1. Studying in Germany is hard

Unlike in some countries where you can get a good score on an exam by just remembering the textbook; in Germany, one needs to understand the course material in depth to get good score. Get ready to work hard and spend time understanding each course in depth, which will cut into your time for partying, and enjoying summer.

WATCH: How to Apply to Win DAAD Scholarship in Germany

2. You need a part-time Job

Despite the education is free, the cost of living is high in Germany. If you don’t come from a wealthy family or have no scholarship, you will have to find a part-time job to support your education. This will cost time and energy that can otherwise be dedicated to studying. However, many employers are flexible with students and often have no problem if you take a week or two off during your exam time.

3. They run pre-degree programs called ‘Studienkolleg’

If you are worried about not meeting the entry requirements for your course of choice, relax. The ‘Studienkolleg’ is a preparatory course for individuals who aim to study in a German university, but whose immediate qualifications do not fulfil the minimum admission requirements. It runs for a period of one year.

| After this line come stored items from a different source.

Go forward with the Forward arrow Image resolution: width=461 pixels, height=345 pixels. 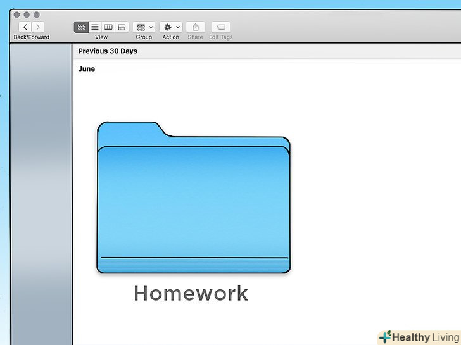38,27
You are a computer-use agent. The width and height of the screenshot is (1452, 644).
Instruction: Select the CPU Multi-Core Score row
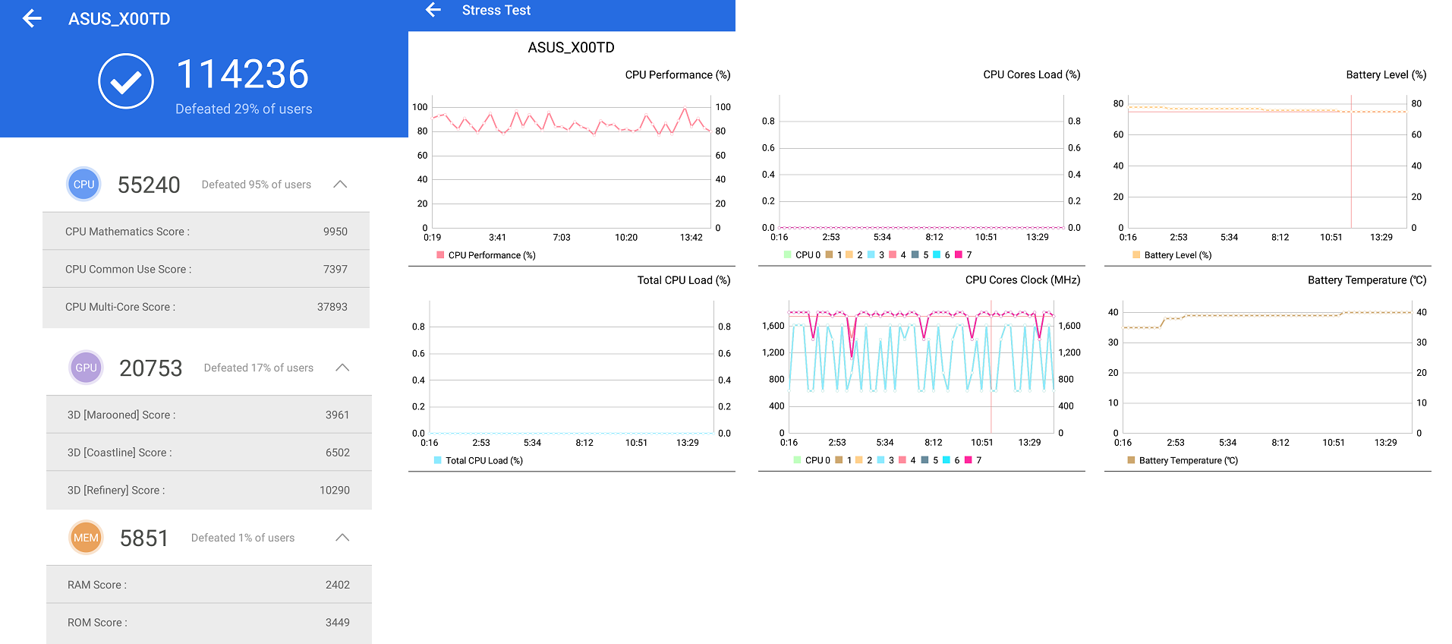point(206,307)
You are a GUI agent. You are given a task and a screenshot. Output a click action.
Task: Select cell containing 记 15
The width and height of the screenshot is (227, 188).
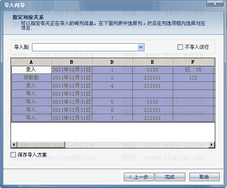coord(193,70)
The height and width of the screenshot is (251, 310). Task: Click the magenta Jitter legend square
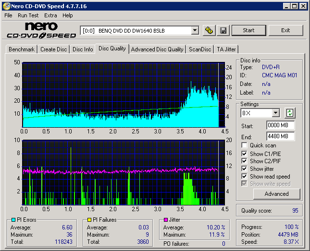(x=166, y=220)
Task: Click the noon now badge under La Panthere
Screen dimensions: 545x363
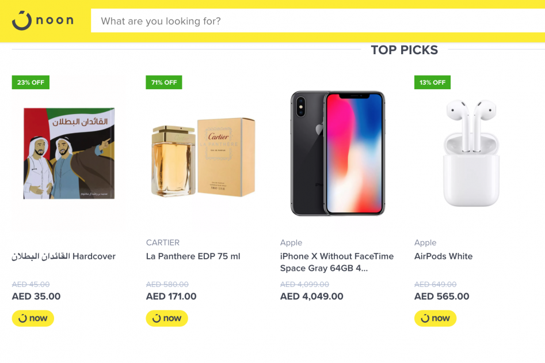Action: click(167, 318)
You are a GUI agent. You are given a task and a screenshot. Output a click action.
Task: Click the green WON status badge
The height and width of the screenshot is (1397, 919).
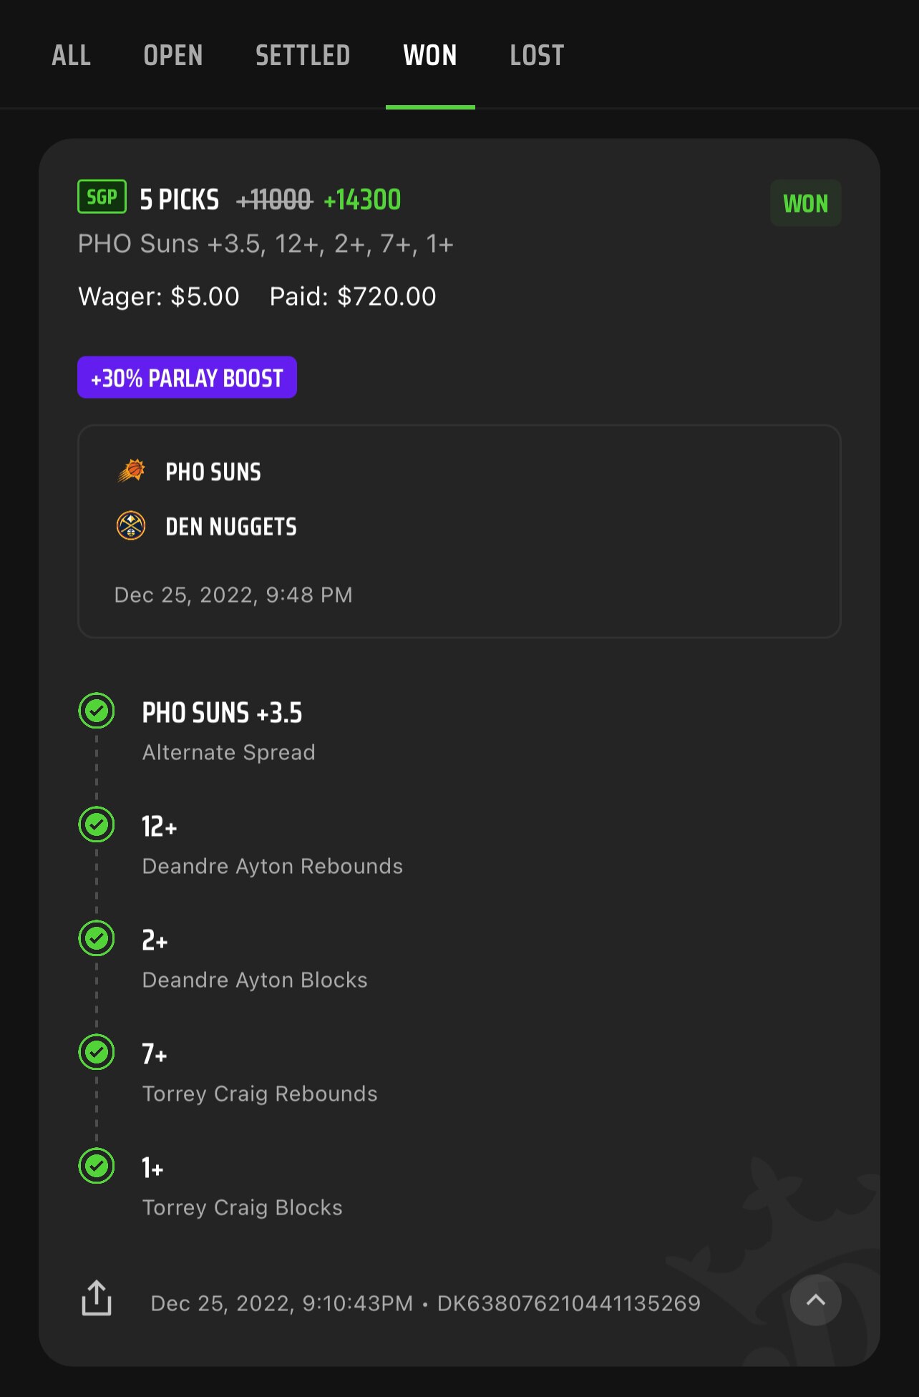(805, 204)
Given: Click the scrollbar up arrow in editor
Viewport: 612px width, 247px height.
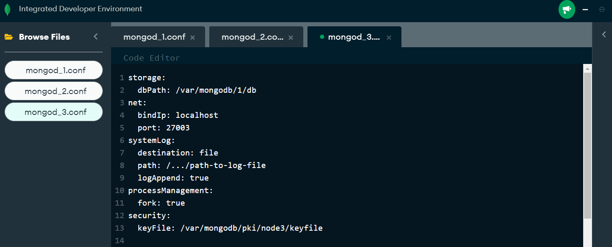Looking at the screenshot, I should coord(587,69).
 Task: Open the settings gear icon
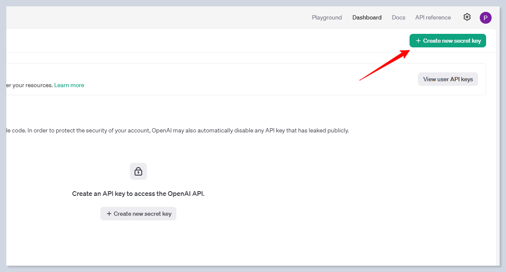467,17
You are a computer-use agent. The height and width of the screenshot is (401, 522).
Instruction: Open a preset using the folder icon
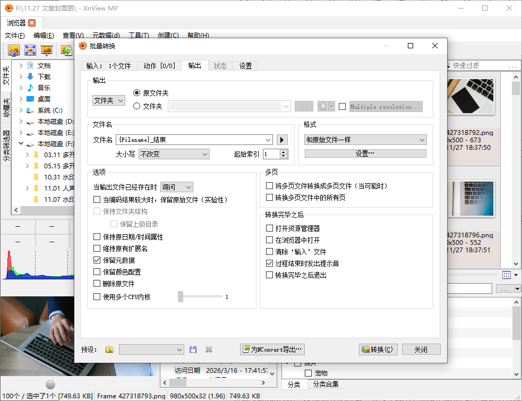point(108,349)
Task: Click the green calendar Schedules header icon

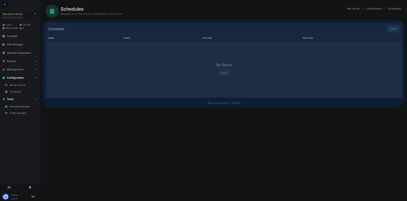Action: coord(52,11)
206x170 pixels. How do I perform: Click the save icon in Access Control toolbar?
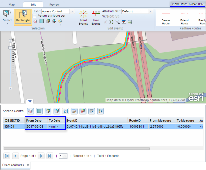[x=65, y=111]
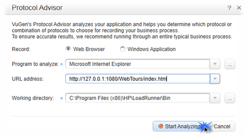247x137 pixels.
Task: Click the Web Browser option label
Action: point(89,49)
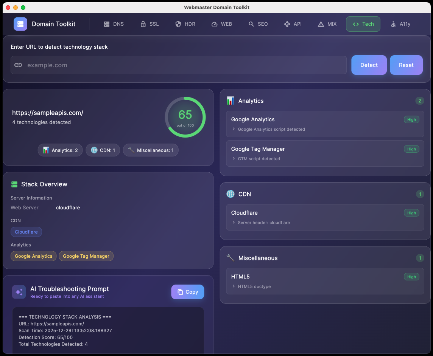Switch to the Tech tab

click(x=363, y=24)
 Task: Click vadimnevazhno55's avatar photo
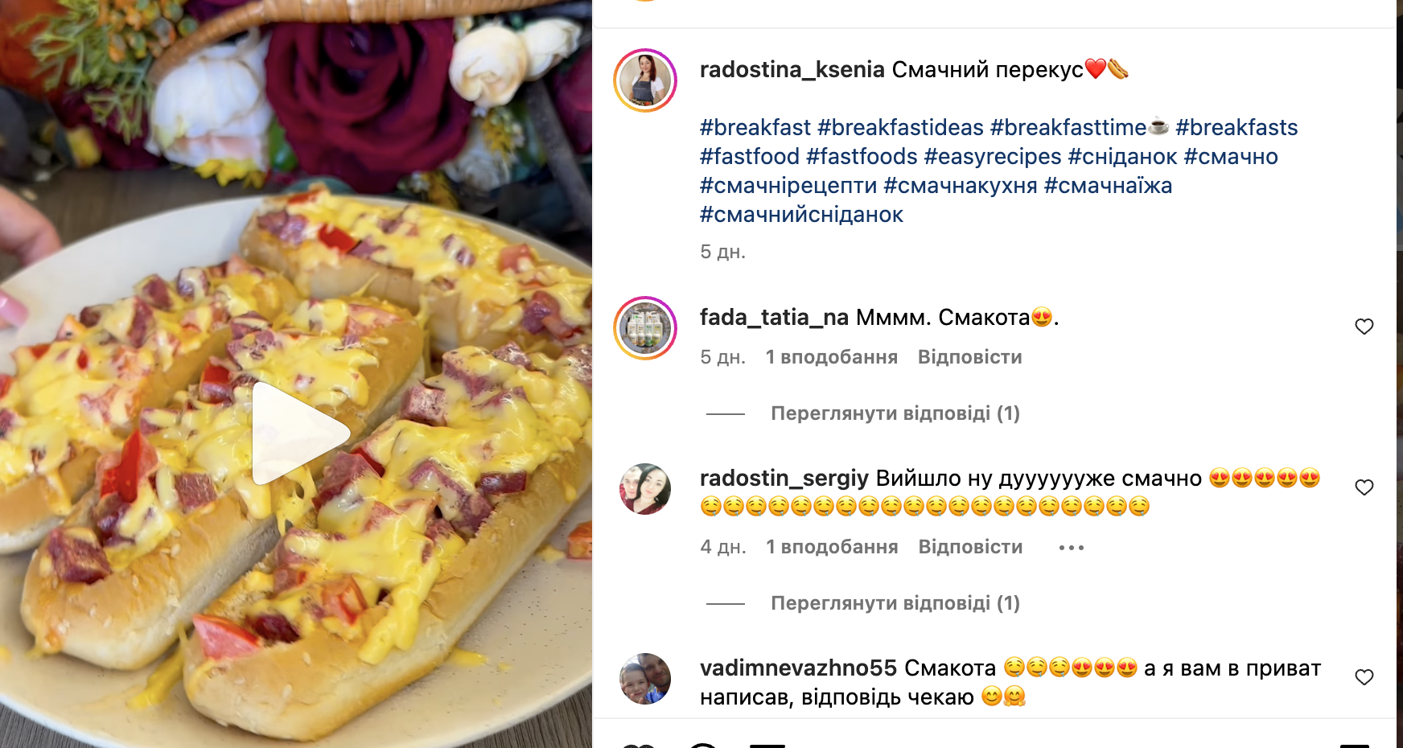[645, 679]
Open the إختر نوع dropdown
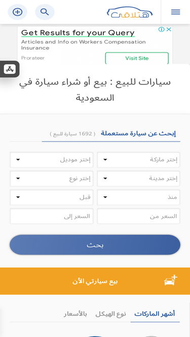The image size is (190, 337). click(52, 178)
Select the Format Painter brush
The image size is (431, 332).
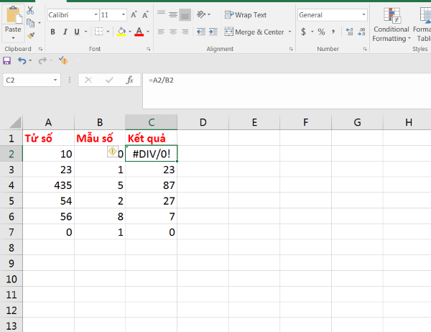click(30, 34)
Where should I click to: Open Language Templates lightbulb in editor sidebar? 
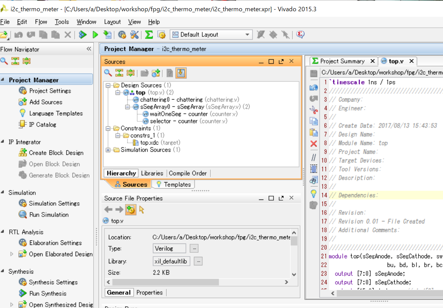[314, 193]
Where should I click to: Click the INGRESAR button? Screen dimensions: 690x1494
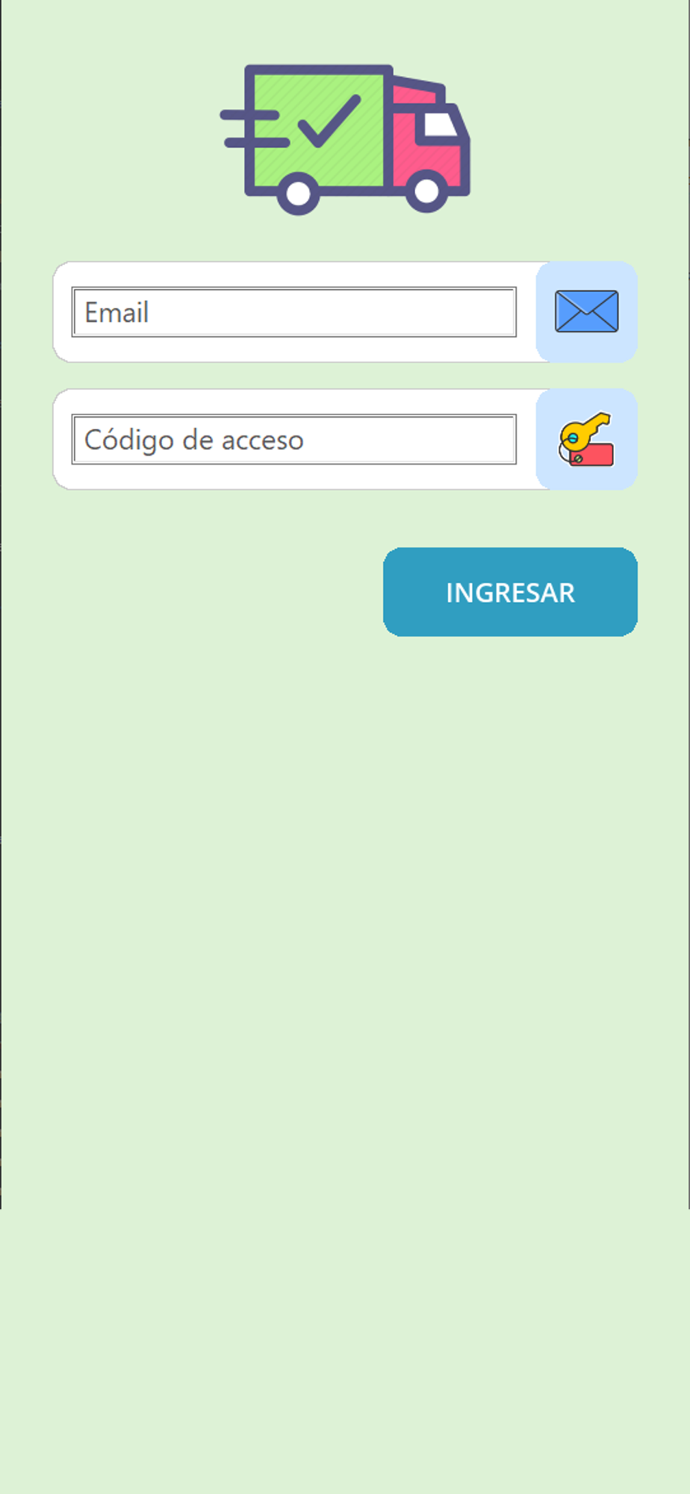pyautogui.click(x=510, y=592)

After the program, you can then apply directly into your desired program.

4. Get ready for unusual education system

Most courses (with exception of Thesis, guided research, and seminars) are solely graded on basis exams. There is no project work, exercises, presentation, etc contributing towards your grade. Your exam takes the score. Many exams, especially in Master’s courses, are oral. If you are not used to oral exams back home, you may struggle.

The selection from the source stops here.